The moral is that it’s no fun trying to explain to a client that you waived a preclusion argument or defense because you didn’t use the correct Latin term in your summary-judgment brief. So why take that risk if there isn’t any countervailing benefit?

Which Latin words should you keep, and which ones should you nix?

In The Elements of Legal Style, Garner says that some Latin words and phrases have properly filled voids in the English language. Latin terms like alibi, amicus curiae, bona fide, quorum, de minimis, ex parte, habeas corpus, nolo contendere, prima facie, res ipsa loquitur, stare decisis, and voir dire arguably are examples of void-filling Latin words (though Garner points out that if your reader is a non-lawyer, it might be preferable to use friend of the court instead of amicus curiae, and doctrine of precedent instead of stare decisis).

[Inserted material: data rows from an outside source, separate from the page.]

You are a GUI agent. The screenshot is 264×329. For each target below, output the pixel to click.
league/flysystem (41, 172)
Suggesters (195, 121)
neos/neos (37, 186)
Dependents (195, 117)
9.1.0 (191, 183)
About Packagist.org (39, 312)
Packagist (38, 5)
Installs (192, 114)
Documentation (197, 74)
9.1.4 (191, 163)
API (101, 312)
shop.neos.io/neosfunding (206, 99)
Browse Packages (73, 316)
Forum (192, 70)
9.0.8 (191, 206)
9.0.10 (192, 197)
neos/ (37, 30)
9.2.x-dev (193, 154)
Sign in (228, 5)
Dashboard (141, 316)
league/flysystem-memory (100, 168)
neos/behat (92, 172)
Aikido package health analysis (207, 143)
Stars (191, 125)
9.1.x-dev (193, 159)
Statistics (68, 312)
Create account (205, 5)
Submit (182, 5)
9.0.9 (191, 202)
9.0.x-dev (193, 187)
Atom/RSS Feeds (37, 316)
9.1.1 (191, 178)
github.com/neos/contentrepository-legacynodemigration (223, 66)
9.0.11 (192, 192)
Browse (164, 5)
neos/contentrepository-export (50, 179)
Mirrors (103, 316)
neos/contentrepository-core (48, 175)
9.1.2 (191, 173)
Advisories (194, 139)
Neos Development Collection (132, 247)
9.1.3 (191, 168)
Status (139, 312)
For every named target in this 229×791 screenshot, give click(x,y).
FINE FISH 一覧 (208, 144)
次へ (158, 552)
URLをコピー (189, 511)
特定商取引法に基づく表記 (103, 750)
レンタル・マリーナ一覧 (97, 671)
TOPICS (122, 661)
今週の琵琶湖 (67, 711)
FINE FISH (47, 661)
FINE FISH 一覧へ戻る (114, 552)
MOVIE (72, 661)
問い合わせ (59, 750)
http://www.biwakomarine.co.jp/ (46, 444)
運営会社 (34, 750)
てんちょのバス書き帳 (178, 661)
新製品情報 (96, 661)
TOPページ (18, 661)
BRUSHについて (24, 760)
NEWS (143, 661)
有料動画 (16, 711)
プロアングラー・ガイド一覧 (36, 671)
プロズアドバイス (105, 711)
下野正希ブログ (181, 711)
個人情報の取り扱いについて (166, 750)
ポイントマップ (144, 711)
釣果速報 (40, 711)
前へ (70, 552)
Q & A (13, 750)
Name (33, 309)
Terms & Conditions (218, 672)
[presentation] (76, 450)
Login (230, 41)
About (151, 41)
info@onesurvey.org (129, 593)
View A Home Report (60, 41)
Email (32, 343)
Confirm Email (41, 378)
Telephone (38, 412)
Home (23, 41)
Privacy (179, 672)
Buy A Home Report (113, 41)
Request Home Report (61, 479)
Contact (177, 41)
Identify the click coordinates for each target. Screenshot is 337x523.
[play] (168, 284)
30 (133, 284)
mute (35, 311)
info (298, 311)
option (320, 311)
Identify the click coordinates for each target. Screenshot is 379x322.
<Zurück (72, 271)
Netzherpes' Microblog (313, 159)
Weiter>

But there are other Latin words and phrases that Garner calls “imported jargon,” which you shouldn’t use. Some examples commonly found in legal writing are:

  • ab initio (from the beginning)
  • actio(n) ex contractu (contract action)
  • actio(n) ex delictu (tort action)
  • arguendo (for the sake of argument)
  • in esse (in actual existence, in being)
  • inter alia (among other things), inter alios (among other persons)
  • res gestae (things done) (Wigmore: Res gestae is “not only entirely useless, but even positively harmful.”)
  • simpliciter (simply, summarily, taken alone unconditionally; absolutely)
  • sua sponte (on its own motion; without prompting)
  • sui generis (of its own kind; individual; like only to itself)
  • sui juris (of full age and capacity)
  • vel non (or not, or the lack of (it, them)) (Garner: Vel non is “pretentious surplusage.”)

As general rules, then, you shouldn’t use a Latin word or phrase if there’s an acceptable English substitute. You should use Latin only in the rare case where the Latin word or phrase fills a void in the English language, and there are no acceptable English substitutes.

If you follow these rules, your readers will thank you for sparing them Latin 101, and you will insure yourself against a possible spelling or usage blunder, or, worse, an otherwise-avoidable malpractice claim.

So eliminare Latine et scribere plane!